At the national level the report states that “there is a wide range of material providers of UK-wide news, among which Global Radio and GMG Radio are relatively small.” OFCOM also notes that both groups of radio stations source their news from the same provider, Independent Radio News, and so “at the wholesale level, the number of providers of UK-wide news has not changed.”
At the local level though conceding that in some areas plurality will be reduced, OFCOM maintains that in all of them there are no substantive plurality concerns, as “there will continue to be a variety of other platforms, including TV (which audiences rate as by far the most important platform) and newspapers (between 1 and 3 owners), with online being increasingly important.” In relation to online news it is interesting to note that OFCOM is paying attention to the development of hyperlocal websites, which are “online news or content services pertaining to a town, village, single postcode or other small geographically-defined community,” and states that they are “evolving rapidly in the UK,” and so increasingly contributing to plurality at the local level.

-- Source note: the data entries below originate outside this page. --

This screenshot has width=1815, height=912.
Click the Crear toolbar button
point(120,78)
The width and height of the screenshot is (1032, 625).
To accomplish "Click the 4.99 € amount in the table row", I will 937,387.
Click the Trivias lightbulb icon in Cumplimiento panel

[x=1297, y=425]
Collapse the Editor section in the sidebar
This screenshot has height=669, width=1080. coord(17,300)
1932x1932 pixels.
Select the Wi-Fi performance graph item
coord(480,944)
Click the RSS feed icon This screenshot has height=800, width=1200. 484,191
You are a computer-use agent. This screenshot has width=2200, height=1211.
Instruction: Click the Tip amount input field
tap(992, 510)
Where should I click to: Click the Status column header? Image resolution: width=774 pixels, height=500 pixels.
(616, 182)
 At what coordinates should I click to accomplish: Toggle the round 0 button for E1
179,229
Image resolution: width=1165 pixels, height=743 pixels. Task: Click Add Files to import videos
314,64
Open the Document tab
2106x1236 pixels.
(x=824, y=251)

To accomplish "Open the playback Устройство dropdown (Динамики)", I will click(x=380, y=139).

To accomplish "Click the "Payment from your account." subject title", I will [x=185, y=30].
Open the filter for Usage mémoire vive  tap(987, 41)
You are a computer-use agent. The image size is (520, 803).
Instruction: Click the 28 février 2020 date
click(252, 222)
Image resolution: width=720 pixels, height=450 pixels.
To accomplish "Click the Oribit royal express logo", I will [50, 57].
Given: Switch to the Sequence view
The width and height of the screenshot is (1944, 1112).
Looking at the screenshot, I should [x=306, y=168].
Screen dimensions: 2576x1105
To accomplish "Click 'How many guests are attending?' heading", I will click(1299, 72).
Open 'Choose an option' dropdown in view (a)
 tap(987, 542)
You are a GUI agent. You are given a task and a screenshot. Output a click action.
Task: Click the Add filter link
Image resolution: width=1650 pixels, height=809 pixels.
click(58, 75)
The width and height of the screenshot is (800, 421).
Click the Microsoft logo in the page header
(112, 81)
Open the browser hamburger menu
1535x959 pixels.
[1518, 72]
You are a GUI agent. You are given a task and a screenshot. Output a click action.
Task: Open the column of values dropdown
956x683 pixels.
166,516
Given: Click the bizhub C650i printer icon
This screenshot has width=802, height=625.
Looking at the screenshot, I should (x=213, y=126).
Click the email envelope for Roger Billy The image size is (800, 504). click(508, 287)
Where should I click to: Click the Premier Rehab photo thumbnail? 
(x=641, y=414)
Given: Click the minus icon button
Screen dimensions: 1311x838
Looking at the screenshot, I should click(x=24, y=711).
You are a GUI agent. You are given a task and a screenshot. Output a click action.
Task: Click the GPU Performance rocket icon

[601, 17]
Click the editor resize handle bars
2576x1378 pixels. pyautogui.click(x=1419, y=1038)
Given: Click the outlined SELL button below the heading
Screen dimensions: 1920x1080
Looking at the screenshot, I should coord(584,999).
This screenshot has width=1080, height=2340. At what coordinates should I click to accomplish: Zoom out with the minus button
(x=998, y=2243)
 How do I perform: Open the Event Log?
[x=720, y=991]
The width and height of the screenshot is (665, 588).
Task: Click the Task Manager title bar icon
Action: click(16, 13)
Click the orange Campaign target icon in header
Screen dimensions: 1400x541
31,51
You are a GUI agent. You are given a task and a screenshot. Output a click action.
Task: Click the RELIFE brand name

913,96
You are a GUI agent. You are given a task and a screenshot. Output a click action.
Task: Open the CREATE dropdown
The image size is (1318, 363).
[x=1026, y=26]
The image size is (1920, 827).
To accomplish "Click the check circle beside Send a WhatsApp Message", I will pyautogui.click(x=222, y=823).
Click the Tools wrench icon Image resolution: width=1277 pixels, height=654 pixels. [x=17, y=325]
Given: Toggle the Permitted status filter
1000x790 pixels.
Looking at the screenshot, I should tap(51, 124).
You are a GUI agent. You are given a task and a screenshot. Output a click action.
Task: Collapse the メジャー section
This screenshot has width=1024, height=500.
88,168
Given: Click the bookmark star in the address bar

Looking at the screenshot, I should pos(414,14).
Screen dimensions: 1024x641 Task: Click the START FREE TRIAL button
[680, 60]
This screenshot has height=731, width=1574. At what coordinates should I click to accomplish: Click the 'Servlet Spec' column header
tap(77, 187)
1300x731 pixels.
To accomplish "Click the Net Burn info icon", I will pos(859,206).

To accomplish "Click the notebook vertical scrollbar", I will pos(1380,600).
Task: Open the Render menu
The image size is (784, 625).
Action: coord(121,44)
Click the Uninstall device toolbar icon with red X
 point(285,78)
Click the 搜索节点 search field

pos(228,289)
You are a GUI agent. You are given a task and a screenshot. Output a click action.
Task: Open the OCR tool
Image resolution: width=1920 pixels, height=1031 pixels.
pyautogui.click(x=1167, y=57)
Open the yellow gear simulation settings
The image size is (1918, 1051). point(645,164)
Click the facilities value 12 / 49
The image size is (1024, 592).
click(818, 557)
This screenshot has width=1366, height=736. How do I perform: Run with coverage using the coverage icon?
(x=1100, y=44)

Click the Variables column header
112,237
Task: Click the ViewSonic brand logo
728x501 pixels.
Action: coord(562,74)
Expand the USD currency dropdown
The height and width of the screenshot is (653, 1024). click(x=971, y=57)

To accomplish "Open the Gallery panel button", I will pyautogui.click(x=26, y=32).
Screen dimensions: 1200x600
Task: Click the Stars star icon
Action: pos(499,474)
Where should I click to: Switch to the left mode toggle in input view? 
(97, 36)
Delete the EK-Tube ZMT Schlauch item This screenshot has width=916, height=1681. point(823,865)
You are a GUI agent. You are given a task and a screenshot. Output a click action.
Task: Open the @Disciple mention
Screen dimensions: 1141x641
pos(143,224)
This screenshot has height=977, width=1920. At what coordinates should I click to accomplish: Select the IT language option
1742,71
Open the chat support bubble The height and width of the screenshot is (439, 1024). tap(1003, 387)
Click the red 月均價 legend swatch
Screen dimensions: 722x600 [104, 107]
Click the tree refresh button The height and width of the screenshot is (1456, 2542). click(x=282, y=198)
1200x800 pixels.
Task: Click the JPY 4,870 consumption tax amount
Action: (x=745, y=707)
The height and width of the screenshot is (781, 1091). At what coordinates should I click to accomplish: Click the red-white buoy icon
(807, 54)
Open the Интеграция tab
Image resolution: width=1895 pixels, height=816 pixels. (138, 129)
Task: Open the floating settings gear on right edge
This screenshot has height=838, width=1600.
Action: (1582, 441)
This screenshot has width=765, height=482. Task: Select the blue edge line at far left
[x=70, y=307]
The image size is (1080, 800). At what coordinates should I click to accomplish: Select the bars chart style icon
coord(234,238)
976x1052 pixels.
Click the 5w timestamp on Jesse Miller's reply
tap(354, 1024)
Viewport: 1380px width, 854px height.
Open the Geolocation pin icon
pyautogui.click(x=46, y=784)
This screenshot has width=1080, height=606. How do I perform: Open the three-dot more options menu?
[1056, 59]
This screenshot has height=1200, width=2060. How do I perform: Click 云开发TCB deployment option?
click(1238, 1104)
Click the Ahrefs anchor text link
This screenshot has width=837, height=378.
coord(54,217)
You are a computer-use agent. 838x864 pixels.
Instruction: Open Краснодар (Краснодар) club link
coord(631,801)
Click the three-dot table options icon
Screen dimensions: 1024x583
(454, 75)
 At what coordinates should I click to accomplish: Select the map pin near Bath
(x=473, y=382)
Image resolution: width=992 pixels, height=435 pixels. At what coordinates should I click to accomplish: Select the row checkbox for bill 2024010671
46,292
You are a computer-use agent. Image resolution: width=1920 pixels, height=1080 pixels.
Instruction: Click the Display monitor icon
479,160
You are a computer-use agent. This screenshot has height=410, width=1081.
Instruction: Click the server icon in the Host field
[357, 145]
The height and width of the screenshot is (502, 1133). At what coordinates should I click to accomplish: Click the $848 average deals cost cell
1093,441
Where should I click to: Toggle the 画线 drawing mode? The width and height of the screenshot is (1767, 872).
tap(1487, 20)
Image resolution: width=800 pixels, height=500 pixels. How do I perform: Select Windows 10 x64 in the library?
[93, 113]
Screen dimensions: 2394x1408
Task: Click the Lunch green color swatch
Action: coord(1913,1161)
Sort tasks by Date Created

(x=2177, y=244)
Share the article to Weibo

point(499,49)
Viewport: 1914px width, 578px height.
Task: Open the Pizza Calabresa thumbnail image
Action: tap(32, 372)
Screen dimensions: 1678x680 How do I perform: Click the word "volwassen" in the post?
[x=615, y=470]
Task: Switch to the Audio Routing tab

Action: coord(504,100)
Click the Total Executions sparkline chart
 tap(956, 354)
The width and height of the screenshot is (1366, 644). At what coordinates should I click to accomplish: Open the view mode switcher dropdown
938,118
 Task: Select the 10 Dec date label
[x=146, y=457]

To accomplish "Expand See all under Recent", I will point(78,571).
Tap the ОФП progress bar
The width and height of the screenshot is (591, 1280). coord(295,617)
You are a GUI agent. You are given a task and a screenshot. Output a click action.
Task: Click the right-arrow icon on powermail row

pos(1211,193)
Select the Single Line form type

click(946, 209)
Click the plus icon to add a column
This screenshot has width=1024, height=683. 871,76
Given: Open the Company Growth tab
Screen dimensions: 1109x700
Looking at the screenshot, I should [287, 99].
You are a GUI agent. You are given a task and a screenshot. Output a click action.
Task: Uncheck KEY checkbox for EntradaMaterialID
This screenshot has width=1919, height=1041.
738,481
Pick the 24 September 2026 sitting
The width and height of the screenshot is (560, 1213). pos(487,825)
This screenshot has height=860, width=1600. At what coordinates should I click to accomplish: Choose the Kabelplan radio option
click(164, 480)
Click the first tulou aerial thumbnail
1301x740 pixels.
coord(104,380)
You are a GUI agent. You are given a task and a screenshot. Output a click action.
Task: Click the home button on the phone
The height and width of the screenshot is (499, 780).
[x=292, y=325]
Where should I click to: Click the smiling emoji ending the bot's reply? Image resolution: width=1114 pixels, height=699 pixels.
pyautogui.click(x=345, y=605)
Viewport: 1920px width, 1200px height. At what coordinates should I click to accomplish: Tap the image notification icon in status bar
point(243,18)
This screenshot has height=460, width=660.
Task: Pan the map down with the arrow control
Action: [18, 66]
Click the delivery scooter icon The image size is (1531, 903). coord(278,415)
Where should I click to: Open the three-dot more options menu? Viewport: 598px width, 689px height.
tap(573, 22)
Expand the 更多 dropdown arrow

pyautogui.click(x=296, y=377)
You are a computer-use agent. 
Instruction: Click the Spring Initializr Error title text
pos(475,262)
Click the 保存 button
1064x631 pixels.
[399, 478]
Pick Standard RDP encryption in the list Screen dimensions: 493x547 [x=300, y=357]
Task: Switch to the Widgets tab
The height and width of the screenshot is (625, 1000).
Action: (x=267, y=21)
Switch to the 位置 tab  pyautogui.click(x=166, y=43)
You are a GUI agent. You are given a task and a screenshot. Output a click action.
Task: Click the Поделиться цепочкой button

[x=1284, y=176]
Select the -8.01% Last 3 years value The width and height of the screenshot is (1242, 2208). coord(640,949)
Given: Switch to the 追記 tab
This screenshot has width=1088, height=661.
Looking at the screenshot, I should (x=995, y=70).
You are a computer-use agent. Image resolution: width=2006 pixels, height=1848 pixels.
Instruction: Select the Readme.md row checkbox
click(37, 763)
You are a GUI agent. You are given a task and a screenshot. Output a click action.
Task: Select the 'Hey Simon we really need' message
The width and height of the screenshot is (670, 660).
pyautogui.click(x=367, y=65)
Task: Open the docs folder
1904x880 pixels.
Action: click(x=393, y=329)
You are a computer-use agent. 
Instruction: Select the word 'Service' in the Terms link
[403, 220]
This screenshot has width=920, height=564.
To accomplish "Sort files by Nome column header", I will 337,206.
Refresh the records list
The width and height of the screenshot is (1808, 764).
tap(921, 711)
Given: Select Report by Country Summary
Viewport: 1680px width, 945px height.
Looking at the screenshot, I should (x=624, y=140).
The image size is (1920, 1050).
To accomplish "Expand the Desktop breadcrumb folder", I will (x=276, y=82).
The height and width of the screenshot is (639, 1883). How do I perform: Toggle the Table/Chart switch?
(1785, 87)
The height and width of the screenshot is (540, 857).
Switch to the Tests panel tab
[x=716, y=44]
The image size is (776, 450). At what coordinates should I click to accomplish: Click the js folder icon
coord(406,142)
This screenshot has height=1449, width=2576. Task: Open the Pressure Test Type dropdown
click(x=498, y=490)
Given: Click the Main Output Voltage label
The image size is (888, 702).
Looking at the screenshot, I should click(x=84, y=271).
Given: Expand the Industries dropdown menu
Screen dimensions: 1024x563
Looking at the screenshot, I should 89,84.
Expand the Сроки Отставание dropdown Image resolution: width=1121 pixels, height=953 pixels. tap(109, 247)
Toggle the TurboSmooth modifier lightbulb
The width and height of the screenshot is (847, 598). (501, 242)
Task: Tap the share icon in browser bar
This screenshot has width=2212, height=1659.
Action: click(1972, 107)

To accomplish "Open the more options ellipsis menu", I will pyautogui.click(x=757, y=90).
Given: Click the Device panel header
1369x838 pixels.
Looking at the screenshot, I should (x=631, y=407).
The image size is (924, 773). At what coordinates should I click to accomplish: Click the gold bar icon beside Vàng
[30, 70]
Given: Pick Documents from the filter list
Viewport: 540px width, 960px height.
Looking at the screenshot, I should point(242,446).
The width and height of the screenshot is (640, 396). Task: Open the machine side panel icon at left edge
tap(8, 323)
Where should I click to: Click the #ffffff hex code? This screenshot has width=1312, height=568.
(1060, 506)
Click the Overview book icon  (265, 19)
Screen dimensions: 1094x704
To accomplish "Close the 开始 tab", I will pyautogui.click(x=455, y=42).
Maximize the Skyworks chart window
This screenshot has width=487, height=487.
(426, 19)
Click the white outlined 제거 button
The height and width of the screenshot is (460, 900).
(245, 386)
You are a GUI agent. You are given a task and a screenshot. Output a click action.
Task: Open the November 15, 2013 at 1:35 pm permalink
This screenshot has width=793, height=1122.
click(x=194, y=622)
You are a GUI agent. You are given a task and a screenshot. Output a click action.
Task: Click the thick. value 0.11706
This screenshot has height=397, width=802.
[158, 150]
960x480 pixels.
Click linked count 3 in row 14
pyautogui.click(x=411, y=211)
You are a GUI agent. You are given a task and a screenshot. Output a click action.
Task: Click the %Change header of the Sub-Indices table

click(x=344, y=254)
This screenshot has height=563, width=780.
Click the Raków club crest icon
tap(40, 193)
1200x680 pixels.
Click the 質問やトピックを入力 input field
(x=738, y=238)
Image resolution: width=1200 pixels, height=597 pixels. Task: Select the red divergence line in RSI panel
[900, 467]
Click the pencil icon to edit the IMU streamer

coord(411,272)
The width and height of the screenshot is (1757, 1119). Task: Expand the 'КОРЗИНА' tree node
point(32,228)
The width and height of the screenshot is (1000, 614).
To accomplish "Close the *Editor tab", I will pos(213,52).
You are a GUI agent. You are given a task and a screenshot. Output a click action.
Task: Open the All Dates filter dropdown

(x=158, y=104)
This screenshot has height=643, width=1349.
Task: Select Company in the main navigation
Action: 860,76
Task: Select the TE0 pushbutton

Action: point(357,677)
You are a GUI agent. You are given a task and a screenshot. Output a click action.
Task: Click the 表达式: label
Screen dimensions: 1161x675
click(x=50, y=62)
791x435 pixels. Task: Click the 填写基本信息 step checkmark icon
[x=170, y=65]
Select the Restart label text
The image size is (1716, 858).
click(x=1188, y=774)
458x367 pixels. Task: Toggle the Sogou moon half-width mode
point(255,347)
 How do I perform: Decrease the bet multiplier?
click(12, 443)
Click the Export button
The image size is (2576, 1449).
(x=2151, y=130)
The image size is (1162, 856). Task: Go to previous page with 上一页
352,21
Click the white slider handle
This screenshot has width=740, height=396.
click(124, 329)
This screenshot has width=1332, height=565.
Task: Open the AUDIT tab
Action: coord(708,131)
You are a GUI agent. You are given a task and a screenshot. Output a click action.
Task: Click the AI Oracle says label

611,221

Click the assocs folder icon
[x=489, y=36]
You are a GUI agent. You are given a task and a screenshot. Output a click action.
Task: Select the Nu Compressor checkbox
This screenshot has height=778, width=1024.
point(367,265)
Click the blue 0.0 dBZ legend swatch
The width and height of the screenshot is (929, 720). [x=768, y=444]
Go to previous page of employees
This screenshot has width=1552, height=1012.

The parties had previously submitted a request to the OFT for a fast track reference to the CC, demonstrating that they accepted the merger raised substantive issues, but the Secretary of State’s intervention prevented the fast track procedure from being applied. However, the speed with which the OFT has referred this merger, and its approach to the analysis, show that the OFT has taken the fast track request into account. The OFT did not complete an exhaustive analysis of all the relevant markets, as it was content to refer the merger to the CC on the basis it considered the merger may cause a substantial lessening of competition in one product market; the market for non-contracted advertising (i.e. advertising booked directly by the advertisers). In geographical terms it came to the firm conclusion it might cause problems in North Wales, the East Midlands, South Yorkshire and Cardiff, whilst also noting a number of other possible trouble-spots.
The CC must now examine the OFT’s conclusions as well as determine whether there are issues in the market for contracted advertising (i.e. advertising booked by agencies) and the market for sponsorship and promotion. It aims to publish its final report by the 27 March 2013.
Any parties wishing to submit comments or observations to the CC about this merger must do so before the 8 November 2012.